_Source information_.
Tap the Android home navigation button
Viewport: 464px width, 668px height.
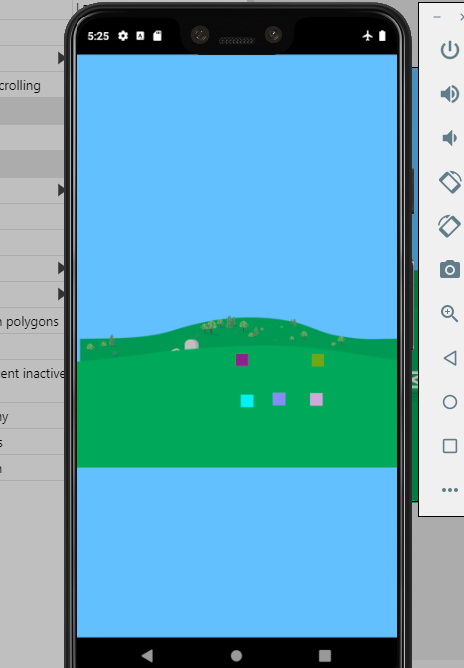point(236,655)
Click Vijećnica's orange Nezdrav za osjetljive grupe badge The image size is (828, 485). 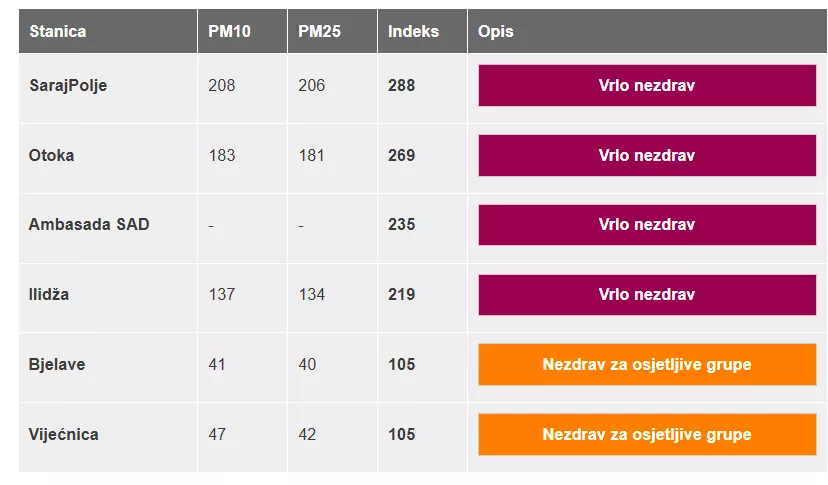647,435
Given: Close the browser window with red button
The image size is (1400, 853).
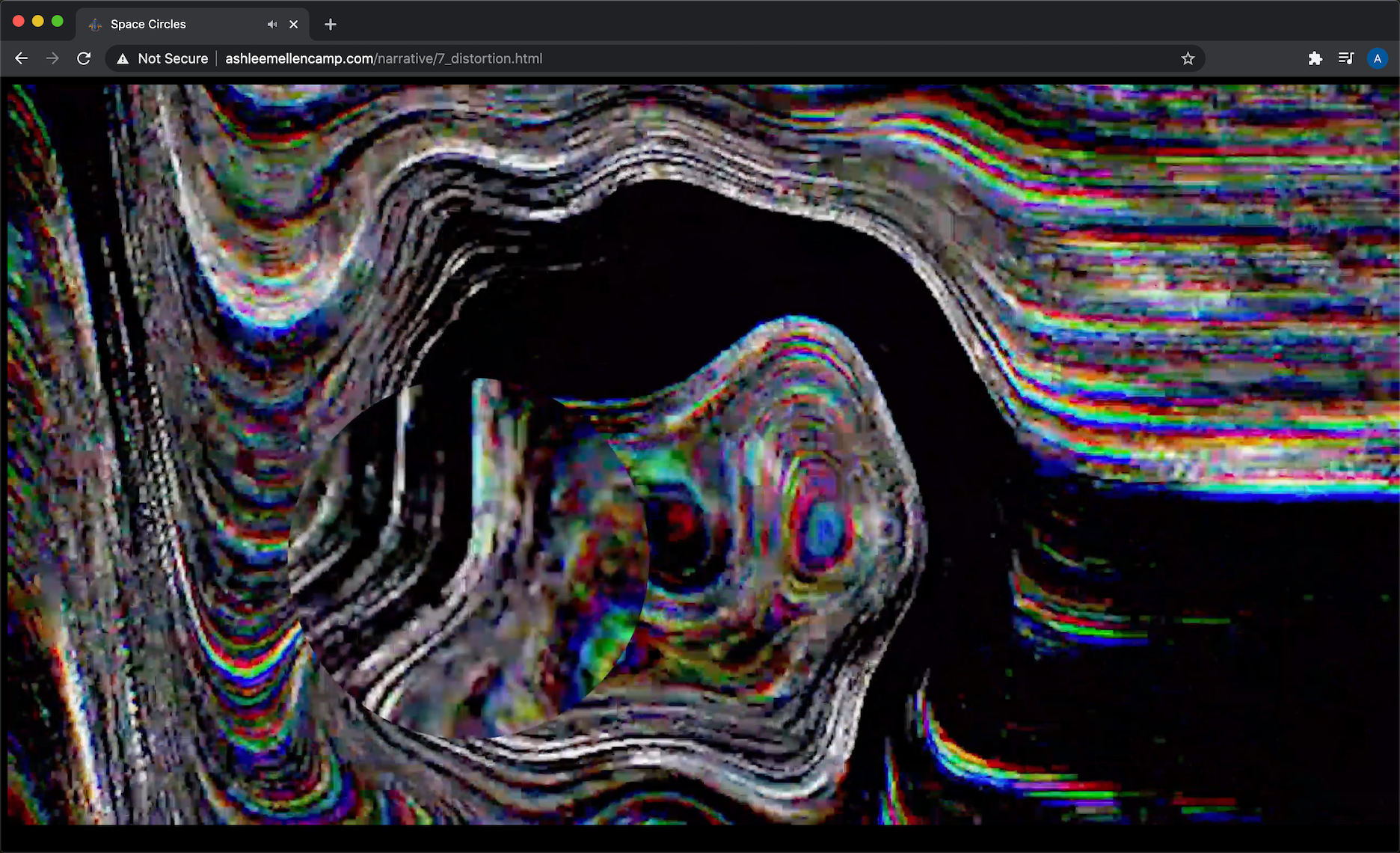Looking at the screenshot, I should point(19,21).
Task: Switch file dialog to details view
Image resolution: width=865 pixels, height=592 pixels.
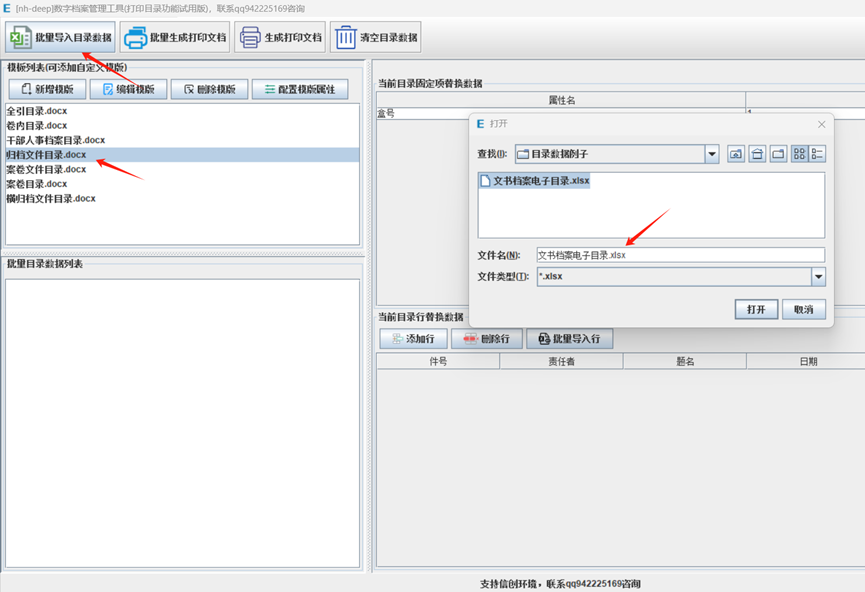Action: coord(817,154)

_Brief_. Make an exact copy of only those lines that run from the line with "The image size is (1400, 853)." through the end of the records, excluding pictures.

_Solution to this task_.
The image size is (1400, 853).
Looking at the screenshot, I should point(19,21).
Task: Switch file dialog to details view
Image resolution: width=865 pixels, height=592 pixels.
Action: coord(817,154)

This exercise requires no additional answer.